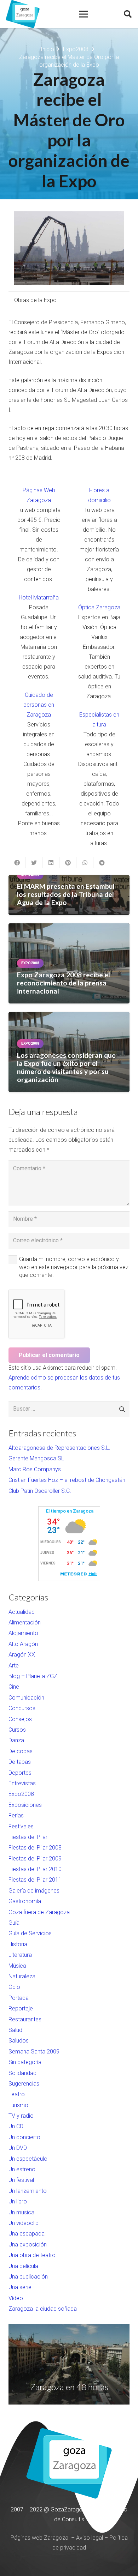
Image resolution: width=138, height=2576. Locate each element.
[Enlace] (23, 14)
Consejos (20, 1719)
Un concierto (24, 2137)
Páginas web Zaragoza (39, 2537)
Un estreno (21, 2169)
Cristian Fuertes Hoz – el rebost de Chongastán (66, 1480)
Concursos (21, 1708)
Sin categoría (24, 2062)
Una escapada (26, 2233)
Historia (17, 1944)
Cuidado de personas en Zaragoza (38, 705)
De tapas (19, 1761)
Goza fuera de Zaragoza (39, 1912)
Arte (13, 1665)
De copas (20, 1751)
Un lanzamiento (27, 2191)
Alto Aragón (23, 1644)
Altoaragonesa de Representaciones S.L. (59, 1447)
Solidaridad (22, 2073)
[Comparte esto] (16, 862)
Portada (18, 1998)
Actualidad (21, 1612)
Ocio (14, 1987)
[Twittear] (33, 862)
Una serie (19, 2287)
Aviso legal (89, 2537)
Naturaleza (21, 1976)
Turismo (18, 2105)
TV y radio (21, 2115)
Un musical (21, 2212)
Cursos (17, 1729)
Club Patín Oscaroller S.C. (39, 1491)
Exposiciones (25, 1805)
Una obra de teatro (32, 2255)
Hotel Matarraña (39, 597)
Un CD (15, 2126)
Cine (13, 1686)
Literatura (20, 1954)
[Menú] (83, 14)
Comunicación (26, 1697)
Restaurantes (24, 2019)
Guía (13, 1922)
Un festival (21, 2180)
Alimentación (24, 1622)
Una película (23, 2266)
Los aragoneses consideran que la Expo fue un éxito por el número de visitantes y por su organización (66, 1067)
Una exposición (27, 2244)
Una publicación (28, 2276)
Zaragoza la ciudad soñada (42, 2308)
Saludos (18, 2040)
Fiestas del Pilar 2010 (35, 1869)
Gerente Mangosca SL (36, 1458)
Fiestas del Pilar (27, 1837)
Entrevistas (22, 1783)
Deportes (19, 1772)
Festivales (21, 1826)
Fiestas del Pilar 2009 (35, 1858)
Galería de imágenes (33, 1890)
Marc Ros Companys (34, 1469)
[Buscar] (127, 14)
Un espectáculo (27, 2158)
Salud (15, 2030)
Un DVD (17, 2147)
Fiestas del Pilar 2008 (35, 1847)
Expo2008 (21, 1794)
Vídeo (15, 2298)
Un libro (17, 2201)
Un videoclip (23, 2223)
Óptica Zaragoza (99, 607)
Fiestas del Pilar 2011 (35, 1879)
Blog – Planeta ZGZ (32, 1676)
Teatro (16, 2094)
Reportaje (20, 2008)
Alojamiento (23, 1633)
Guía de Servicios (30, 1933)
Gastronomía (24, 1901)
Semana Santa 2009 (33, 2051)
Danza (16, 1740)
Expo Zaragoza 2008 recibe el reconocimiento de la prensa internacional (63, 983)
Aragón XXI (22, 1654)
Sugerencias (23, 2083)
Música (17, 1965)
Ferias (16, 1815)
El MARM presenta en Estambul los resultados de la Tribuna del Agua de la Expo (66, 894)
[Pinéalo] (67, 862)
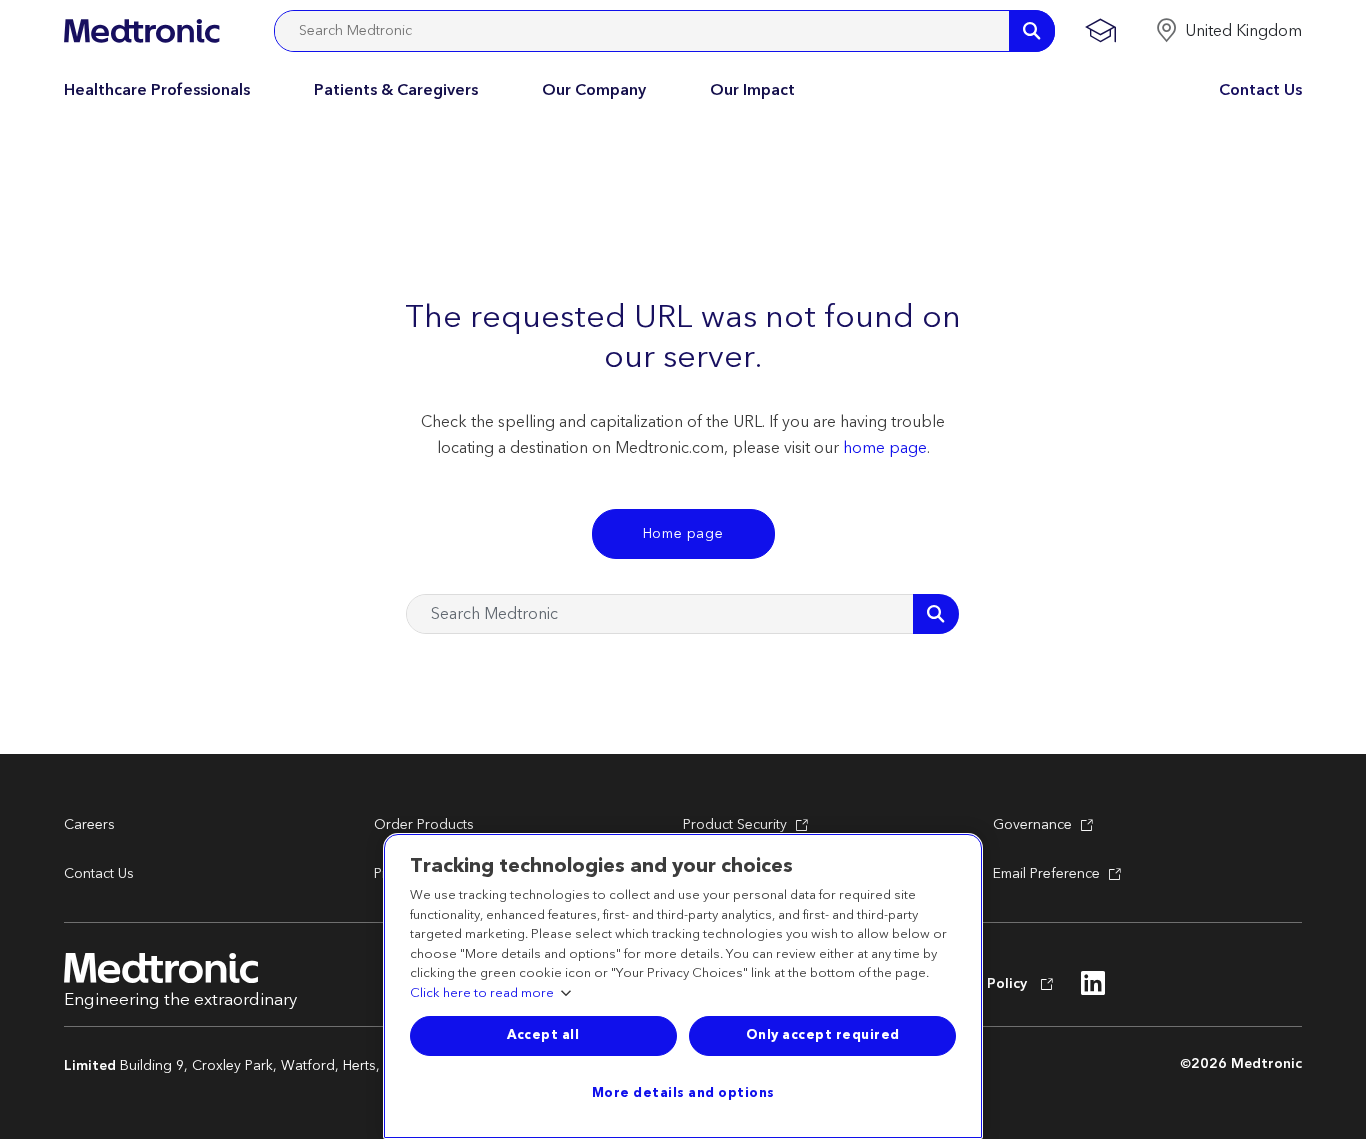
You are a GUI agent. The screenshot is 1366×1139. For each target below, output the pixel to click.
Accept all (543, 1035)
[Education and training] (1100, 31)
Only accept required (823, 1035)
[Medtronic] (141, 31)
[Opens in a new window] (1093, 989)
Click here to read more (482, 994)
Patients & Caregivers (396, 90)
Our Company (594, 90)
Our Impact (752, 90)
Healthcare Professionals (157, 90)
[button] (1228, 31)
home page (885, 448)
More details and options (683, 1093)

────

WORK REQUEST:
Would you copy out exactly the lines above that start at the one containing "Fiestas del Pilar (27, 1837)" and end at the one containing "Vídeo (15, 2298)", inclusive?

EXPECTED ANSWER:
Fiestas del Pilar (27, 1837)
Entrevistas (22, 1783)
Deportes (19, 1772)
Festivales (21, 1826)
Fiestas del Pilar 2009 (35, 1858)
Galería de imágenes (33, 1890)
Marc Ros Companys (34, 1469)
[Buscar] (127, 14)
Un espectáculo (27, 2158)
Salud (15, 2030)
Un DVD (17, 2147)
Fiestas del Pilar 2008 (35, 1847)
Expo2008 (21, 1794)
Vídeo (15, 2298)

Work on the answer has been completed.